# [Task]
Report how many lines in the data below hold "size", with no other words.

# [Raw data]
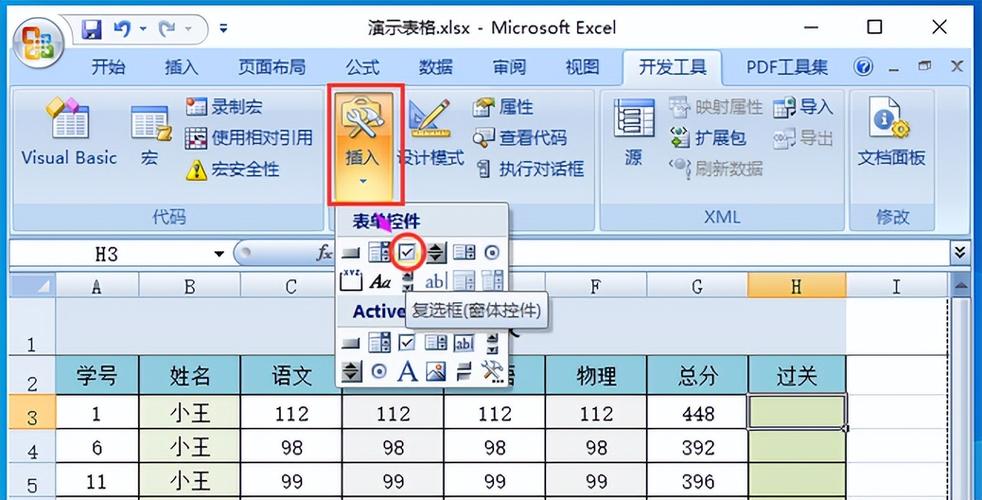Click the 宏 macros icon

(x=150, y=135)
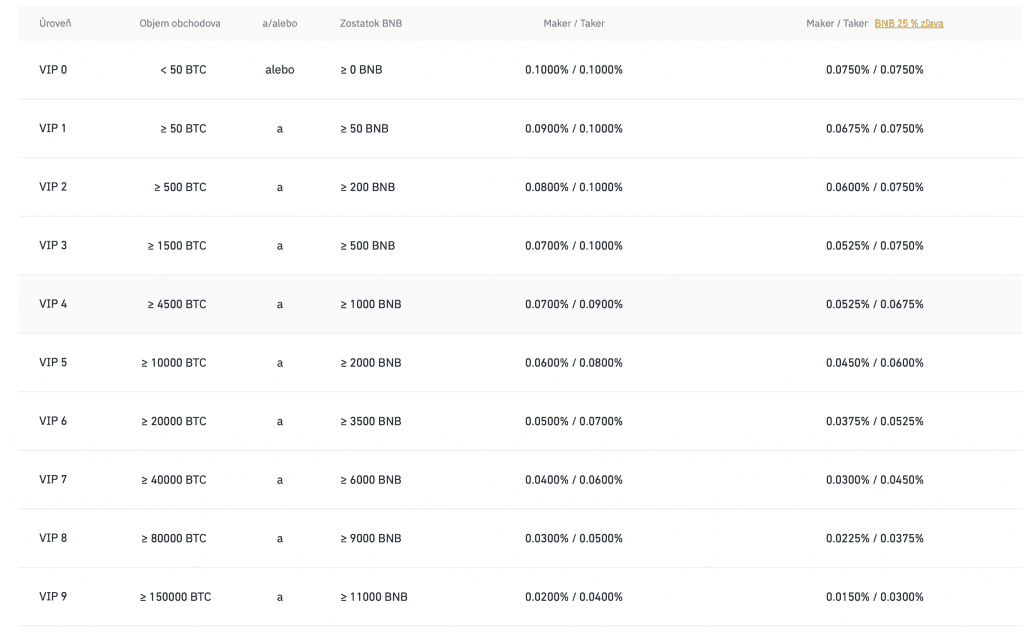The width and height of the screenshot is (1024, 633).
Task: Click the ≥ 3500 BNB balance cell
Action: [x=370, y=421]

--

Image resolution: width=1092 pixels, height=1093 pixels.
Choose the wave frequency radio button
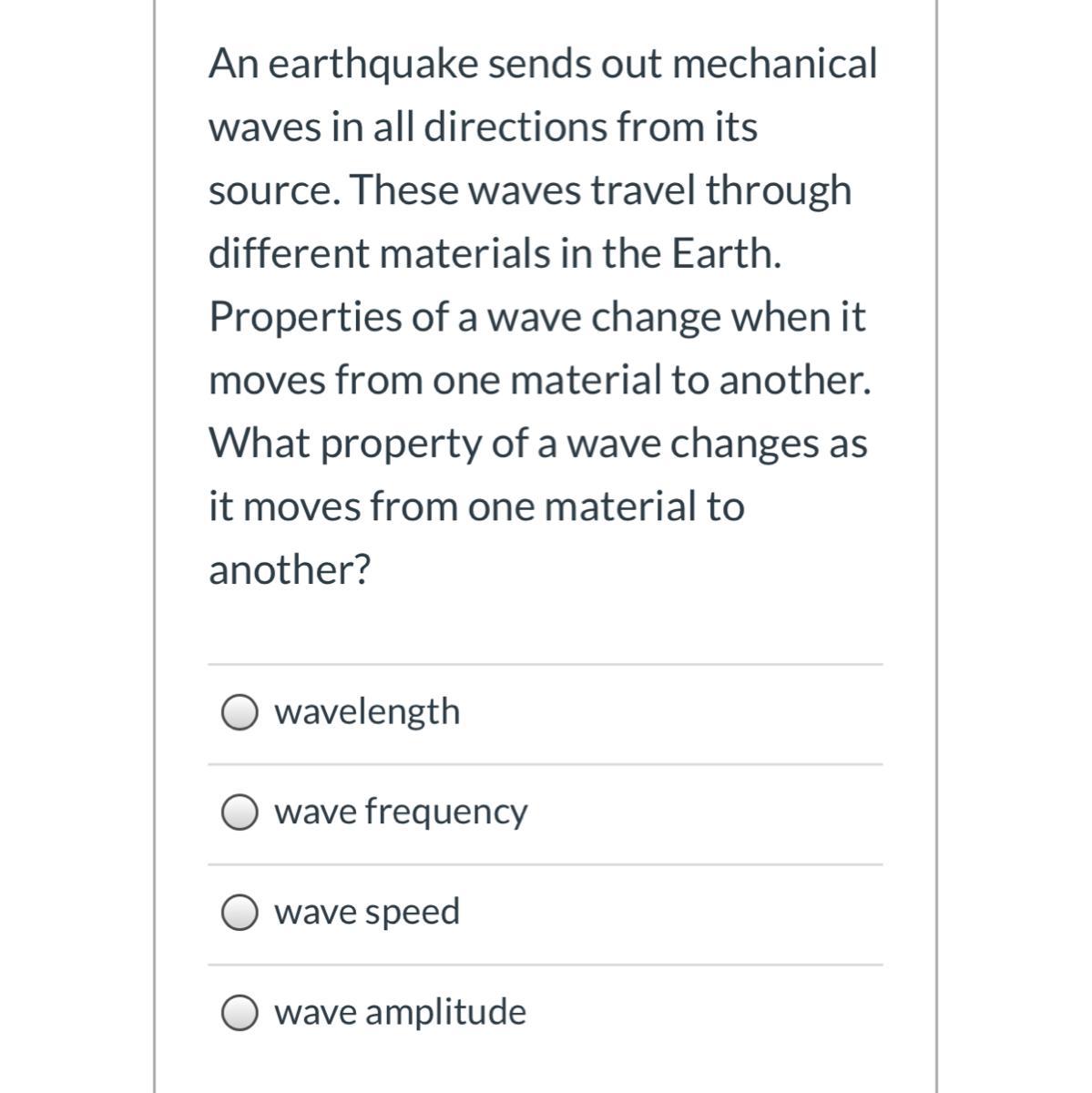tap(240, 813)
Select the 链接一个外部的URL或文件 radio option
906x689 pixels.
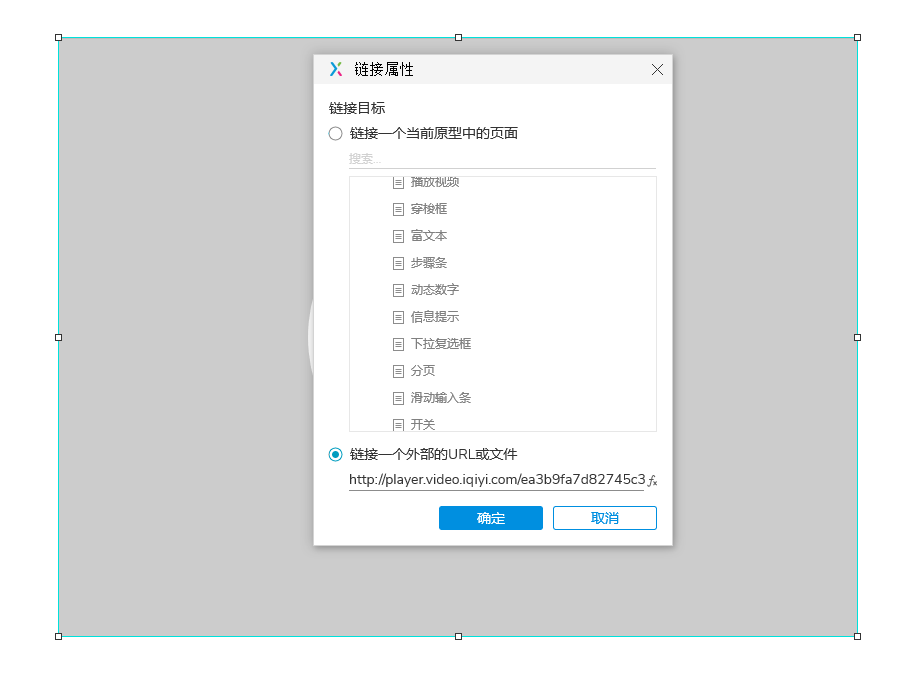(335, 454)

* * *

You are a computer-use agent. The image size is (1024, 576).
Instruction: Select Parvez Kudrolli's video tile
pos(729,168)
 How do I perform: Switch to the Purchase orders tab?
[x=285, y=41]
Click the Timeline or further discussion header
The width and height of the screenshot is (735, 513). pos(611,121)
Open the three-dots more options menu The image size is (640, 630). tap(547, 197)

# [Result of this exercise]
2